Closed devinus closed 13 years ago

devinus commented 13 years ago

Why can't I have a parent state that happens to have substates but is also itself a full fledged state?

Currently it's like this:

When I really just want this:

FrozenCanuck commented 13 years ago

There are few things to take into consideration.

The first issue is with state transitioning. If a state has one or more substates, then the statechart needs to know what substate to enter. Entering the parent state but not one of its substates leaves the statechart in an ambiguous mode. What does it mean to be in a parent state but not its substate? According to Harel's paper, this is not valid.

The second thing is what does it mean to be a parent state. According to Harel, a parent state is an abstraction for the substates. Therefore, the parent state can take on a common event that all the substates handle. It's basically a form of inheritance.

Now, regarding your example code, your CONTACTS state can indeed be used to show a contact screen upon the state being entered. However, if you are not creating or editing a contact but are just in a default mode, then you simply have a state called READY to represent that default state. This is a common practice that I follow when putting together my statecharts. So you essentially have the following:

CONTACTS: Ki.State.design({,
  enterState: function() { /* show the contacts area */ },
  exitState: function() { /* hide the contacts area */ },

  initialSubstate: 'READY',

  READY: Ki.State.design({ ... }),
  CREATE_CONTACT: Ki.State.design({ ... }),
  EDIT_CONTACT: Ki.State.design({ ... })
})

The READY state is a statechart pattern that I haven't externalized, and, immediately, that's something I should probably end up writing a blog post on, just like other statechart patterns I have floating around in my head. But by applying the READY state, it will resolve your issue.

erichocean commented 13 years ago

What does it mean to be in a parent state but not its substate? According to Harel's paper, this is not valid.

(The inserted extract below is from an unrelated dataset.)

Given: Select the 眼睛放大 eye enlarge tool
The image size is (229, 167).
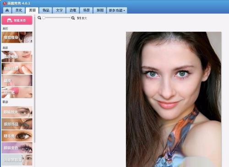Looking at the screenshot, I should [17, 112].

Citation please? That's totally valid (and not uncommon) in my experience. It means you're in the parent state (only), and it's no different than adding a useless, empty child state and transitioning to that.

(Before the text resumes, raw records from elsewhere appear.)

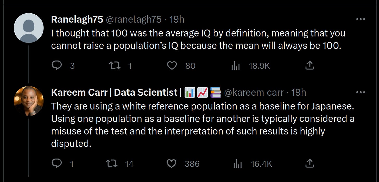Image resolution: width=379 pixels, height=182 pixels.
Task: Open the @ranelagh75 handle link
Action: [133, 20]
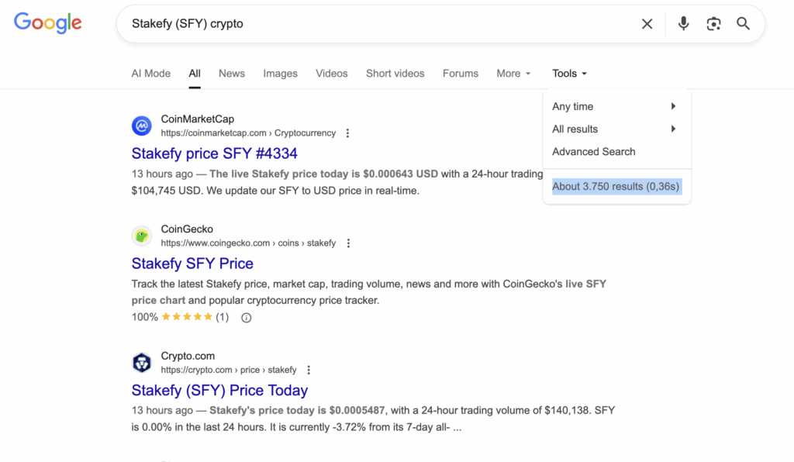Click the Google logo
This screenshot has height=462, width=794.
point(47,23)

In other words, the semantics of being in a parent state and not one of its potential children is completely well-defined.

FrozenCanuck commented 13 years ago

It could certainly be the case that I have perhaps taken things too strictly with Harel based on how parent states are a explicit form of abstraction and clustering of states. Therefore, Eric, your point is taken.

devinus commented 13 years ago

Did we come to a conclusion on this? I'm still of the opinion that a parent state shouldn't require an initial substate and can itself be a state, but if that violates some core tenets in Harel's paper and somebody has a good argument against it, I can easily change my mind.

FrozenCanuck commented 13 years ago

The framework is now designed so that a state no longer has to provide an explicit substate. If no initial substate is provided then a default empty state is created implicitly for the state. This provides the general equivalent of being able to enter a parent state but not entering any of its substates. Therefore, there is no need to add any additional substates, such as a "ready" state, that has to entered explicitly. Example:

obj = SC.Object.create(Ki.StatechartManager, {

  initialState: 'stateA',

  stateA: Ki.State.design({

    foo: function() {
      this.gotoState('stateB');
    },

    bar: function() {
      this.gotoState('stateC');
    },

    stateB: Ki.State.design({

      reset: function() {
        this.gotoState('stateA');
      }

    }),

    stateC: Ki.State.design({

      reset: function() {
        this.gotoState('stateA');
      }

    })

  })

});

Above, stateA has no initialSubstate defined, therefore an empty state is implicitly created for stateA. Note that the root state for a statechart must always have an initial substate defined, which in the case is definied via the initialState property on the parent object obj.